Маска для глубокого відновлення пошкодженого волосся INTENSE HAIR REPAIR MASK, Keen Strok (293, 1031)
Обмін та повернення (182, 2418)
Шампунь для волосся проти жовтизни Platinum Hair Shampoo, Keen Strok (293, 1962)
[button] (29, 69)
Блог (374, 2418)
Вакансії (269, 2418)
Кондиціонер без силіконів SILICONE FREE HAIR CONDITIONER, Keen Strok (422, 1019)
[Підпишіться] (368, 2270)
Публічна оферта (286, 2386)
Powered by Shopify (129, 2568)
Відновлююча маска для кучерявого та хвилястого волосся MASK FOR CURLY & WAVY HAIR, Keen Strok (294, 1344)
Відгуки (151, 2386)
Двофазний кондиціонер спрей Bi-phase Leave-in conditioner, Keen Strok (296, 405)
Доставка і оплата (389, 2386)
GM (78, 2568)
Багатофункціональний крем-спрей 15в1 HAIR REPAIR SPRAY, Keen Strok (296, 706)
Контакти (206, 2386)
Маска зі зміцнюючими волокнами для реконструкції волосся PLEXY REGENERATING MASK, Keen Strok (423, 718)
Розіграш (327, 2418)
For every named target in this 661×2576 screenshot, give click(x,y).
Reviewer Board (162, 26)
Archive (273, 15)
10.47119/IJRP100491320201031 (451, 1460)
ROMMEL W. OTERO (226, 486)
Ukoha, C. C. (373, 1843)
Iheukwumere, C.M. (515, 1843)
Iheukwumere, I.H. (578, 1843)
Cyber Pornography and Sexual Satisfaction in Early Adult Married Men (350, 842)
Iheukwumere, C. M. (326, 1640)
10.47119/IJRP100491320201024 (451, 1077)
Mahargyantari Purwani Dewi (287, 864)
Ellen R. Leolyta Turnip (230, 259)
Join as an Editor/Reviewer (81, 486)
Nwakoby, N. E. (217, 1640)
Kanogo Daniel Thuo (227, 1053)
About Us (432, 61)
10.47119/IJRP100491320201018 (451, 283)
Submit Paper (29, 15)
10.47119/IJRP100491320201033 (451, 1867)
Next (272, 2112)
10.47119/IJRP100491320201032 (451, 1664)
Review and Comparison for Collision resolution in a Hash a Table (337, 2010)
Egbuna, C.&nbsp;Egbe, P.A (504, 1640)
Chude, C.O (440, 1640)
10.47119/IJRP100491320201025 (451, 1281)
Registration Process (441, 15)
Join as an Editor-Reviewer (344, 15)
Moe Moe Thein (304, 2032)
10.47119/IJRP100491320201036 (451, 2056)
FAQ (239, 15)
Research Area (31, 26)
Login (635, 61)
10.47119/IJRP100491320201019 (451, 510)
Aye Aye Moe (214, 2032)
_ _ _ _
■ **WORK ORDER**
All lines of the records containing "Reviewer" should be shown.

■ **TASK OUTPUT**
Reviewer Board (162, 26)
Join as an Editor/Reviewer (81, 486)
Join as an Editor-Reviewer (344, 15)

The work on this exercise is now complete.